[Saved entries]
--*--

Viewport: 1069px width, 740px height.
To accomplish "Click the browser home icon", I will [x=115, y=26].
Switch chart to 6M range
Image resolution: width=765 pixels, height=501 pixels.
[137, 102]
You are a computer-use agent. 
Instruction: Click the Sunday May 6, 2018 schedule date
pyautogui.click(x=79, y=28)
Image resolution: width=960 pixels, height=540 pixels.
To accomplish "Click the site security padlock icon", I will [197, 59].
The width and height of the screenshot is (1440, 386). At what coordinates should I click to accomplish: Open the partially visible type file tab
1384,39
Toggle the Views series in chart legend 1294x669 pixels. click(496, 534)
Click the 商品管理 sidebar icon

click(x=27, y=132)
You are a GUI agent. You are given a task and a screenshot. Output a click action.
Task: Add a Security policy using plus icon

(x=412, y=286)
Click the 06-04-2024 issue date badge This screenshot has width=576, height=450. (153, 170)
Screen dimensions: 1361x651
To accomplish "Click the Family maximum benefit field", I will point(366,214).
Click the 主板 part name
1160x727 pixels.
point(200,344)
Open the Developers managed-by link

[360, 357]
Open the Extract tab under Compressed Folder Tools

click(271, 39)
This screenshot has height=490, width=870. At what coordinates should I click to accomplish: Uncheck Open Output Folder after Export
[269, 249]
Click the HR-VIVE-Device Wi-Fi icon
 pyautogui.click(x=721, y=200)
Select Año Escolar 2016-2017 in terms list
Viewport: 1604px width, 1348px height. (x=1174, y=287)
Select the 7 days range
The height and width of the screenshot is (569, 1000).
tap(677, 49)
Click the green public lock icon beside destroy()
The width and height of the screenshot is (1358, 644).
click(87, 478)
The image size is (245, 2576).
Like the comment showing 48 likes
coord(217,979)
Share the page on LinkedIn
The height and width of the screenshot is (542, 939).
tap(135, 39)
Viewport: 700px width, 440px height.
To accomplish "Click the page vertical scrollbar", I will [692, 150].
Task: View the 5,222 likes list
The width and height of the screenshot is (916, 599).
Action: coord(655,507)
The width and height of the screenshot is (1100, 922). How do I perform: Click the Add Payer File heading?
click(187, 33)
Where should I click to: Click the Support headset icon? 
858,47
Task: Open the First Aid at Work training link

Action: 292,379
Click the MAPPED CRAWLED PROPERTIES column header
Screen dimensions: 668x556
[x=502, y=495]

--*--

Exercise aim: From the records above, pull out each line that has "agent".

The answer:
You are a computer-use agent. 
You are a GUI agent. You are given a task and a screenshot. Output a click action.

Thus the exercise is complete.